Senator Kamala Harris, running mate to President-elect Joe Biden, has become the first female vice president-elect in the United States.
Harris’ victory represents many firsts to come to the White House.
With an Indian and Jamaican ancestry, she will be the first woman and first person to identify as Black and as South Asian-American in the role of vice president.
Also being a graduate of Howard University, she will be the first vice president to have graduated from a historically Black college and be a member of a Black sorority.
Harris, a senator from California, initially ran for president, but withdrew for lack of money.
She then cast her support for Joe Biden, who later picked her as running mate.

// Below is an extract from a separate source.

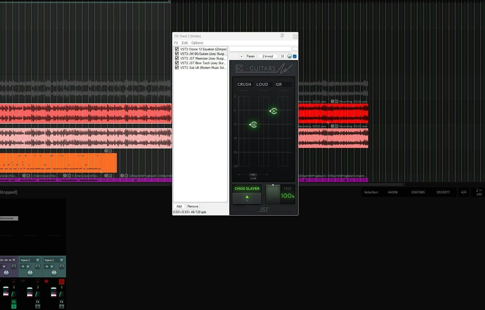485x310 pixels.
Task: Click the wet/dry mix knob in FX window
Action: pos(289,56)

Harris made her mark in politics in California, where she served as San Francisco district attorney before going on to become attorney general of the state, the first African-American to serve in that role.

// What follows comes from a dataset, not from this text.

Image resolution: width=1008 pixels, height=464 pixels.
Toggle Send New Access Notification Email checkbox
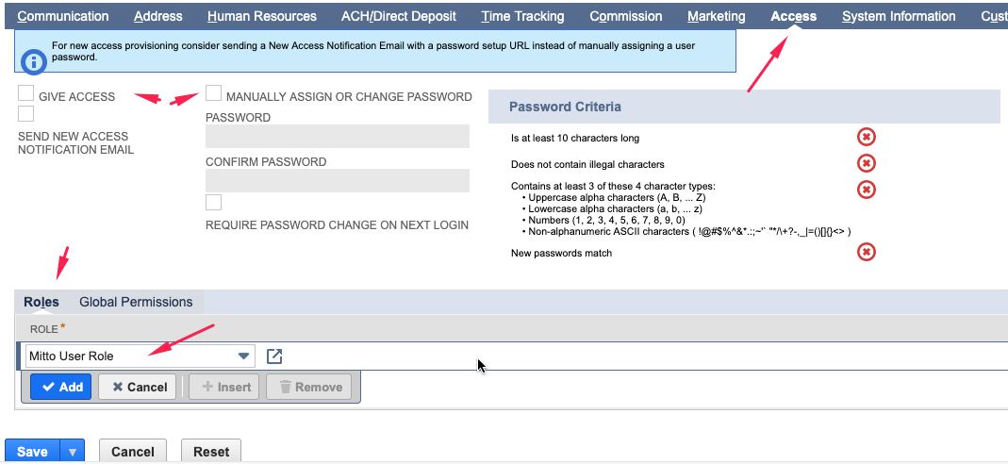point(26,114)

At 56, Harris who is set to become the vice president, positions herself to be a strong contender for the presidency in future elections, if she chooses to run again.

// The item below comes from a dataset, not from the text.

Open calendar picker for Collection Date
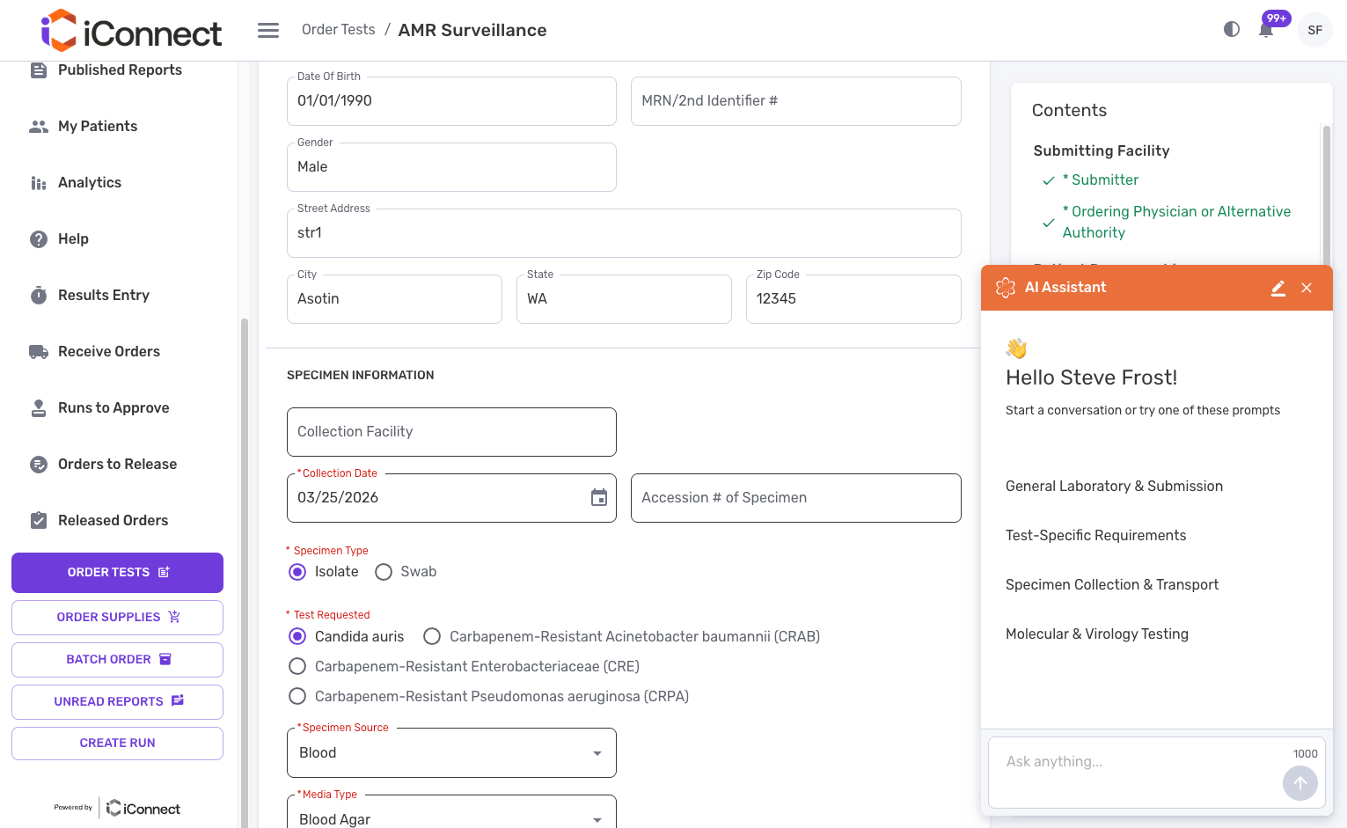1347x828 pixels. point(599,498)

Kamala Harris was born on October 20, 1964, to Shyamala, who emigrated from India to attend the University of California, Berkeley, where she met Donald, Harris’ Jamaican-born father.
In 2016, Kamala Harris was elected to the U.S. Senate as a Democrat, representing California in the body, being also the first Indian American to serve as a U.S. senator as well as the second African American woman.
Harris had previously served as the state’s attorney general (2011–17) before she assumed office in the United States’ senate.
Harris’ Mother
Shyamala carved out a career as a renowned breast-cancer researcher, while Donald became a Stanford University economics professor. Her mother also ensured that Harris and her younger sister, Maya, maintained ties to their Indian heritage by raising them with Hindu beliefs and taking them to her home country every couple of years.
Harris’ parents divorced when she was seven years old, and at age 12 she moved with her mother and sister to Montreal, Quebec, Canada. She learned to speak some French during her time in Quebec and demonstrated her burgeoning political instincts by organizing a protest against a building owner who wouldn’t allow neighborhood kids to play on the lawn.
Education
Harris attended Westmount High School in Quebec, where she founded a dance troupe with a friend. Returning to the States to enter Howard University in Washington, D.C., she was elected to the liberal arts student council and joined the debate team, en route to a B.A. in political science and economics. Harris then enrolled at the University of California, Hastings College of the Law, earning her J.D. in 1989.
Early Career
After earning admittance to the State Bar of California in 1990, Harris began her career as a deputy district attorney in Alameda County. She became managing attorney of the Career Criminal Unit in the San Francisco District Attorney’s Office in 1998, and in 2000 she was appointed chief of its Community and Neighborhood Division, during which time she established the state’s first Bureau of Children’s Justice.